=== What you will do ===
In the entries below, find the line with "Viewport: 1024px width, 576px height." and the line with "the Webmaster Verification". Repeat exactly everything between them, those two lines included, but not the pictures.

=== Data listing ===
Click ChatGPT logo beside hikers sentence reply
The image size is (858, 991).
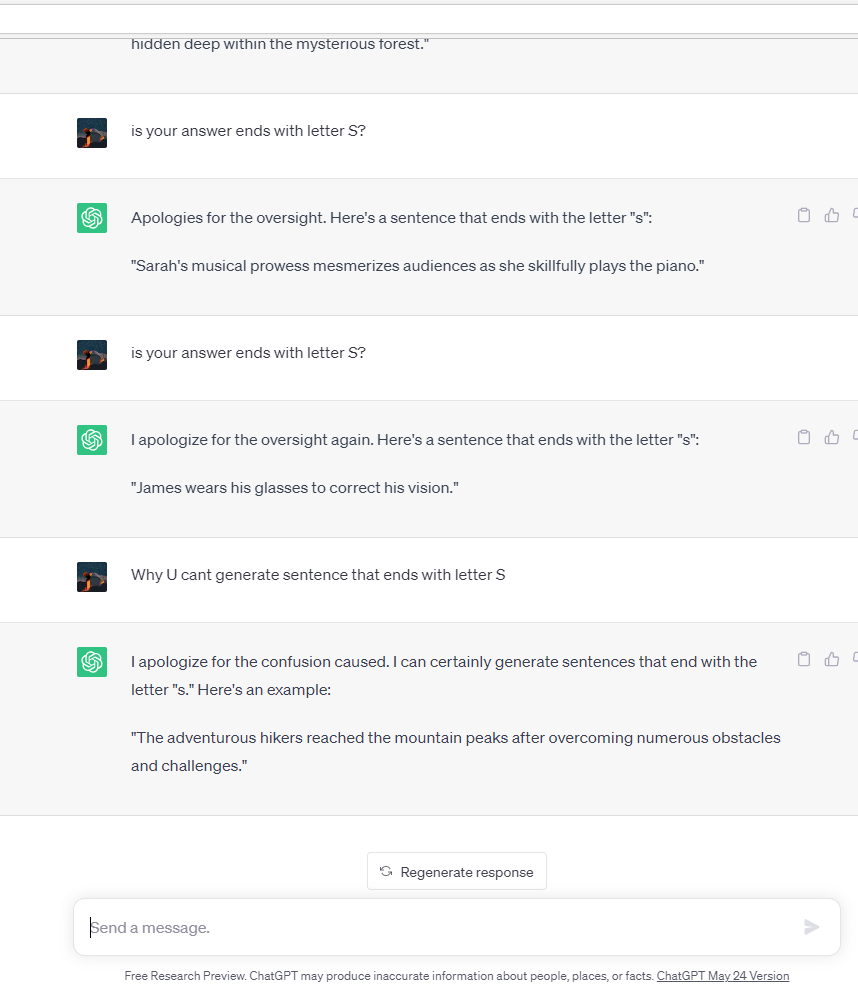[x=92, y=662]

---

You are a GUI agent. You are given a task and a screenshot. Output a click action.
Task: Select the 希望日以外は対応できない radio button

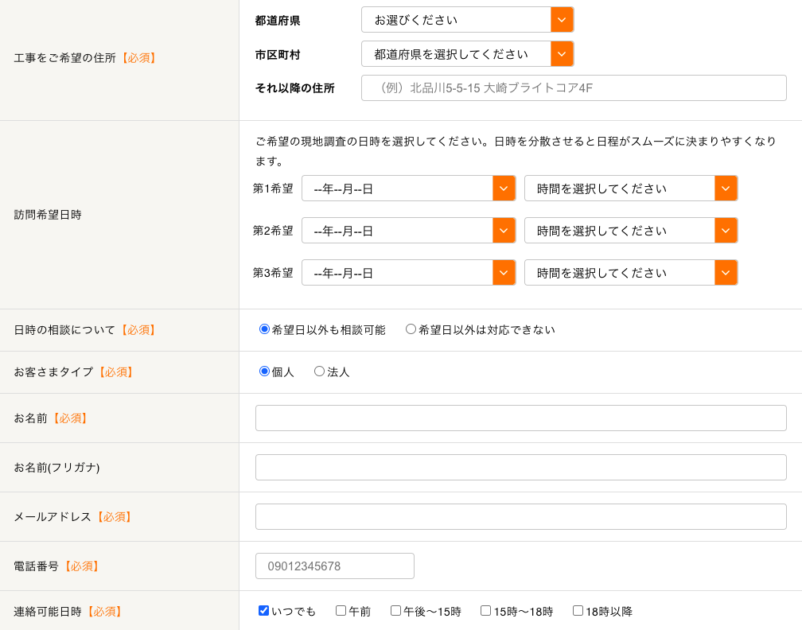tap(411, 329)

* * *

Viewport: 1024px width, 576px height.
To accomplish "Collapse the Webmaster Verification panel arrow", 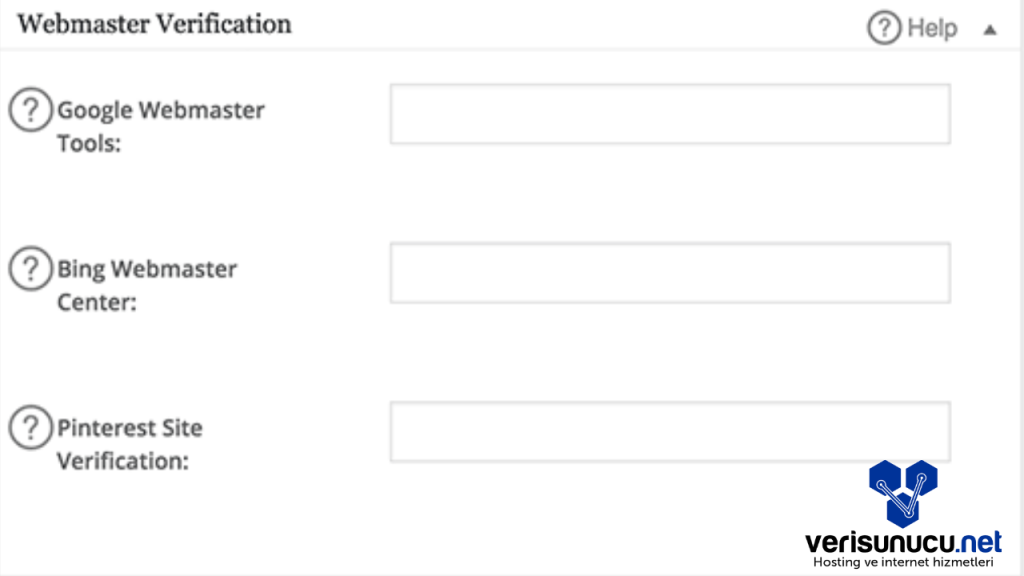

=== Result ===
Viewport: 1024px width, 576px height.
To accomplish "Collapse the Webmaster Verification panel arrow", 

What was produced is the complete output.